The findings “could also inform our understanding of Earth-like exoplanets and their potential habitability,” said the study team, led by UW researcher Owen Lehmer.
Lehmer and his colleagues started out with a chemical analysis of tiny beads of metal that were found in 2.7 billion-year-old limestone from northwestern Australia. Those iron-rich bits came to Earth as micrometeorites from space. As they fell through the atmosphere, the bits heated up to become droplets of molten metal, and then congealed into beads that are about the size of grains of sand.
While the micrometeorites were in their molten state, they reacted chemically with gases in the atmosphere. Some of the iron turned into oxidized minerals such as wüstite and magnetite. By analyzing the extent of the oxidation, and making some assumptions about atmospheric composition, scientists can estimate how much of which gases were present at the time.
An earlier study by a different team of researchers assumed that the micrometeorites reacted primarily with oxygen gas, but that led to conclusions that were out of sync with other evidence about early Earth’s environment and atmospheric mixing. The UW scientists went with a different approach, assuming that carbon dioxide was the primary oxidant.
When the research team ran the numbers, they found that a wide range of CO2 concentrations could explain the oxidation levels seen in the micrometeorites — as little as 6%, or as much as 100%. But because some of the metal bits were fully oxidized, levels in excess of 70% provided the best fit for the data.
“Our results are more consistent with what other measurements and models of the Archean Earth predict, that atmospheric CO2 was likely abundant,” Lehmer told GeekWire in an email..

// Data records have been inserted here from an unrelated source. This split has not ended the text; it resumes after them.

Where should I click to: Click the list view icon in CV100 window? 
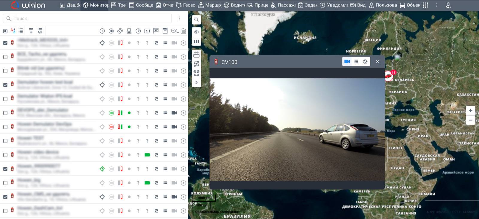356,62
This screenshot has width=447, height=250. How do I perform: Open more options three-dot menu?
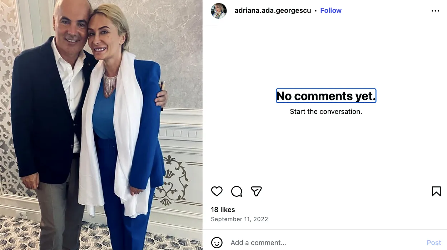point(435,11)
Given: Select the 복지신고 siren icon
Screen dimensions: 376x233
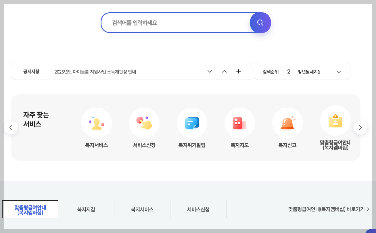Looking at the screenshot, I should [x=287, y=123].
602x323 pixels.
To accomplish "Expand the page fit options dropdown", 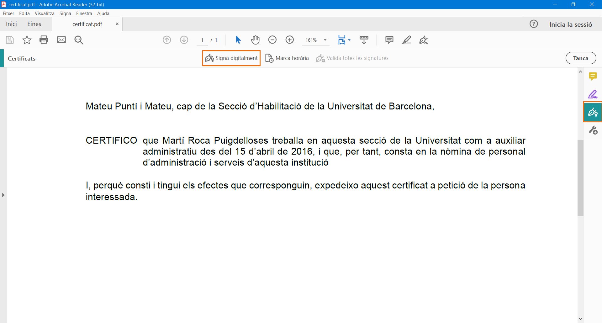I will coord(349,40).
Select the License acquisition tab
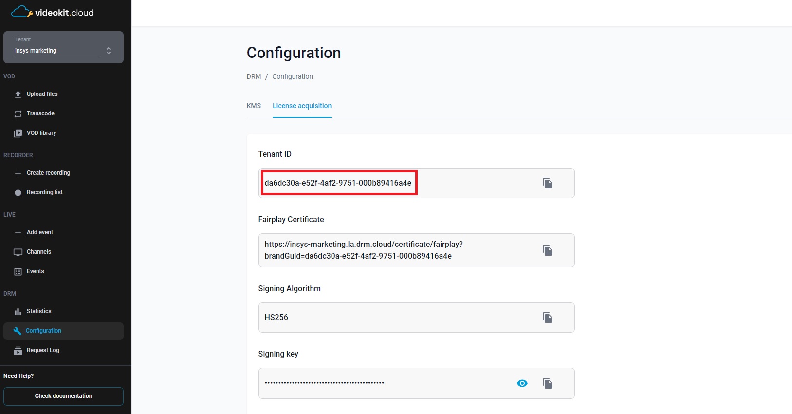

Obviously, we’re not seeing levels that high today (thank goodness). Over the course of our planet’s history, CO2 concentrations have decreased to a few hundred parts per million (0.04% by volume and currently rising).
The UW researchers said the levels of unoxidized iron should have risen in ancient times as CO2 levels fell, at least up to the time when oxygen levels became significant — in effect, providing a method to measure the evolution of Earth’s atmosphere. “To verify this hypothesis, additional micrometeorites should be collected and analyzed,” they wrote.
Lehmer said the team’s findings could have implications for the study of exoplanetary atmospheres in the years ahead.
“When looking for habitable exoplanets, it is definitely important to consider CO2-rich planets as possible targets,” he told GeekWire. “Such planets may be similar to early Earth. Unfortunately, CO2 can also exist on uninhabitable planets without life (both Mars and Venus have dominantly CO2 atmospheres) so any exoplanet detections will need context to interpret measurements of atmospheric CO2.”
In addition to Lehmer, the authors of the paper appearing in Science Advances, “Atmospheric CO2 Levels From 2.7 Billion Years Ago Inferred From Micrometeorite Oxidation,” include David Catling, Roger Buick, Don Brownlee and Sarah Newport.